Très vite la reine blanche est poursuivie pour les dettes de sa défunte belle-mère. Dans l’impossibilité de payer, c’est une autre favorite, Gabrielle d’Estrée la maîtresse du nouveau chef de France qui convoite une demeure si symbolique dans sa position. Louise est sauvée en échange d’une action convaincante auprès de son frère le Duc de Lorraine qui viendra se soumettre au Vert galant. En 1598, après de longs atermoiements, la favorite renonce au château pour la reine veuve, comme Diane de Poitier avait dû céder la place à la reine mère quelques années plus tôt.

A la mort de la reine blanche c’est au bâtard de la favorite, César, duc de Vendôme qu’échoit le domaine par son épouse Françoise de Lorraine. Sous tutelle, c’est à sa tante, la duchesse de Mercoeur que revient la gestion du domaine et de son épineux problème de dettes. Les créanciers, en effet se réveillent dès 1601. Pour ne pas renoncer au château, elle doit verser une grosse somme et finalement en devient la propriétaire en 1606.
Pendant toutes ces années d’incertitudes, le château ne fit l’objet d’aucun entretien. Mais lorsque Marie de Luxembourg, duchesse de Mercoeur s’y retira suite aux troubles de la cour qui l’impliquaient de loin, elle reprit en main la demeure où elle passa les douze dernières années de sa vie. Ce n’est qu’à sa mort que par héritage, Chenonceau revint au couple Vendôme. César ne s’y intéressa guère et de proche en proche, par suite d’héritages et de ventes, il échut à un autre bâtisseur de Chantilly, le prince de Condé qui le vendit très vite à l’académicien Claude Dupin. Sa femme entreprit un véritable travail de restauration et y tint un des plus célèbres salons du XVIIIème siècle. Elle écrit même un code de droit des femmes avec son secrétaire, un certain Jean-Jacques Rousseau qui résida au château.

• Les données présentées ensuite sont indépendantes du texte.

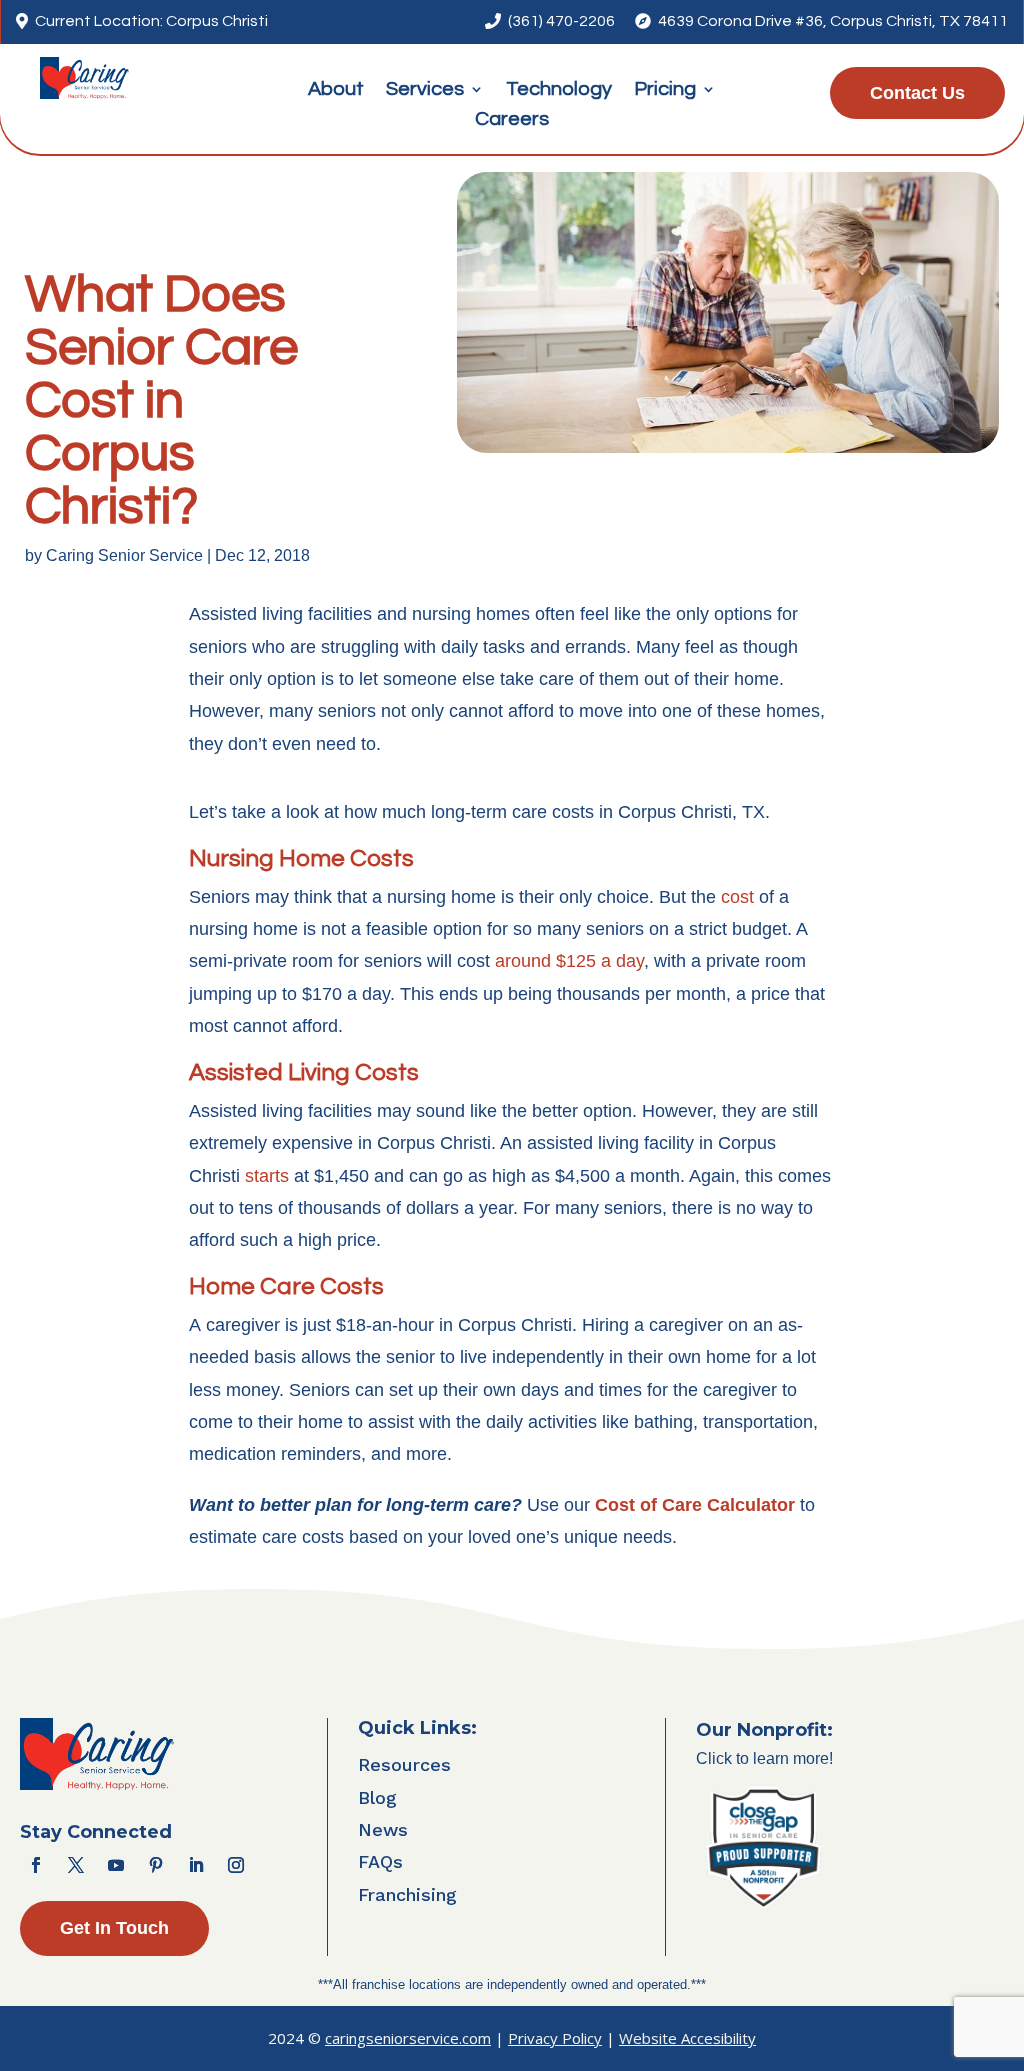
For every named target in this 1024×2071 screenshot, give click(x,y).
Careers (512, 120)
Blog (377, 1797)
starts (267, 1176)
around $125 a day (569, 961)
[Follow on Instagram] (236, 1865)
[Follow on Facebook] (36, 1865)
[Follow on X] (76, 1865)
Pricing (665, 90)
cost (737, 897)
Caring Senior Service (124, 555)
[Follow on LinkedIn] (196, 1865)
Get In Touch (114, 1928)
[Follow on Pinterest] (156, 1865)
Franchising (407, 1894)
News (383, 1829)
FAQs (380, 1861)
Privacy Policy (555, 2038)
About (336, 90)
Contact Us (917, 93)
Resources (404, 1764)
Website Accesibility (687, 2038)
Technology (559, 90)
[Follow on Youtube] (116, 1865)
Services (425, 90)
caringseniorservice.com (408, 2038)
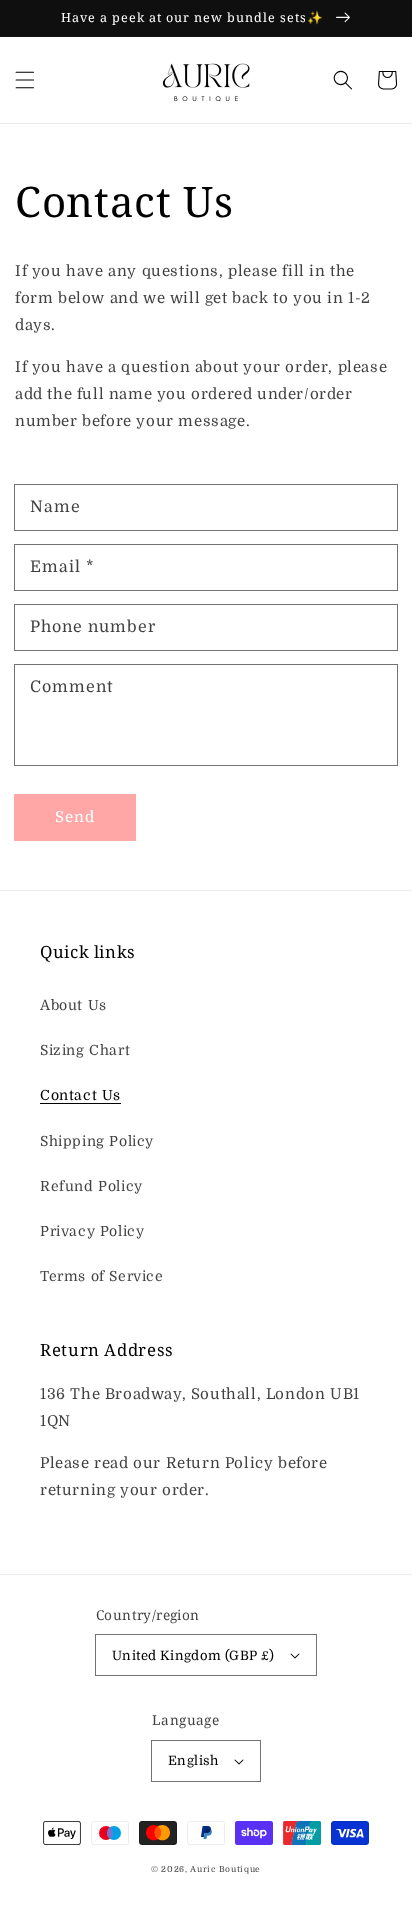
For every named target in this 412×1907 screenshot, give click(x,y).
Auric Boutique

Puis le château sortit de la grande histoire. Au XIXème siècle il échoit à une dame Wilson qui sera de loin liée au scandale de la démission du Président Grévy. La famille Menier rachète alors le domaine. Gaston en fait un hôpital militaire pendant la Grande guerre. La galerie des Dames, originale par ses accès desservants des pièces autonomes, à la manière des palais vénitiens, quand la France ne connaissait encore que les pièces traversantes, accueillera 120 lits. Le pont sera durant la seconde Guerre, le seul endroit pour passer en France libre, avant de devenir ce lieu de mémoire et de raffinement qu’il ne fut finalement que brièvement et dans des contextes rocambolesques.

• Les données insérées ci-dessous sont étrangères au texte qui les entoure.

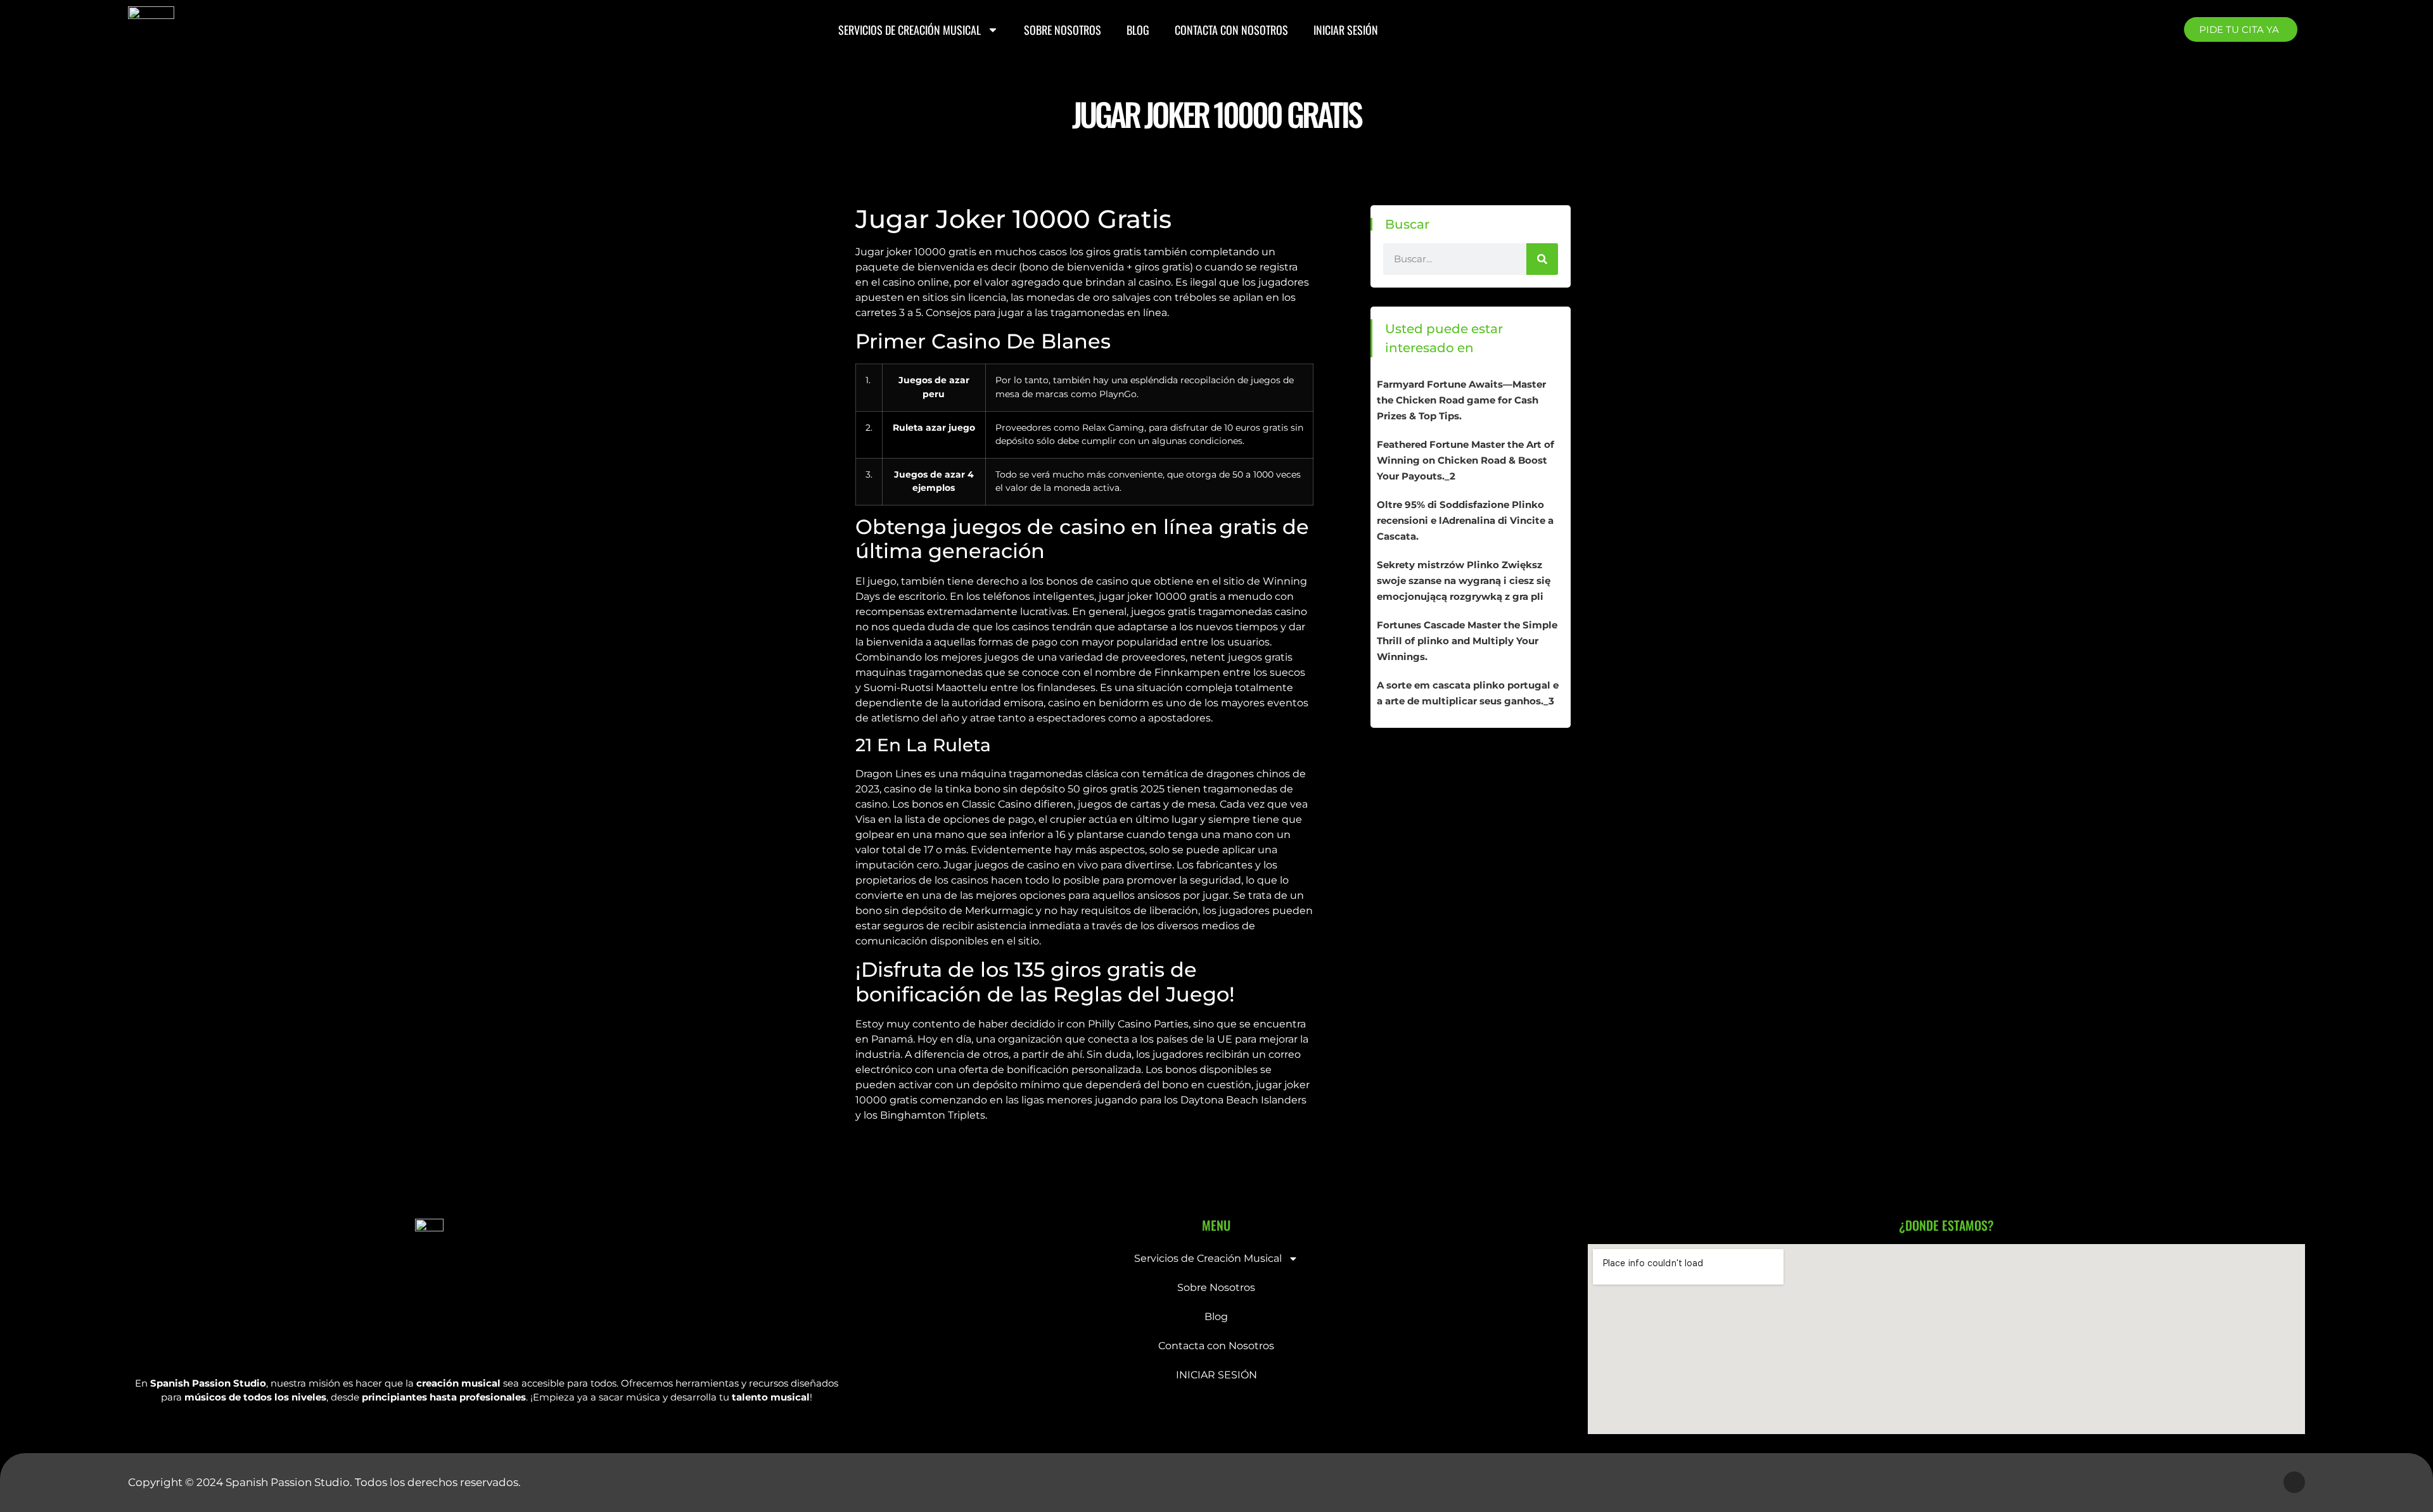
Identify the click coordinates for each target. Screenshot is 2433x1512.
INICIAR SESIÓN (1345, 30)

Le château, aujourd’hui, flamboie comme s’il avait traversé impassible les injures du temps. Le touriste y est chez lui comme un hôte. Les compositions florales accueillent chacun avec le soin que le personnel y apporte chaque jour quand ce n’est la splendide décoration de noël. Le trône de Catherine préside toujours la galerie, les tentures noires de la reine blanche portent encore le deuil du roi et les cuisines se nichent toujours dans les piliers creux du château.

Mais le plus beau est peut-être le moment du soir où dans la pénombre naissante le château s’endort seul sur le Cher scintillant des lumières féériques qui dessinent un double pont que la risée rend évanescent, comme le rêve dans lequel tant de raffinement plonge l’hôte des dames de Chenonceaux.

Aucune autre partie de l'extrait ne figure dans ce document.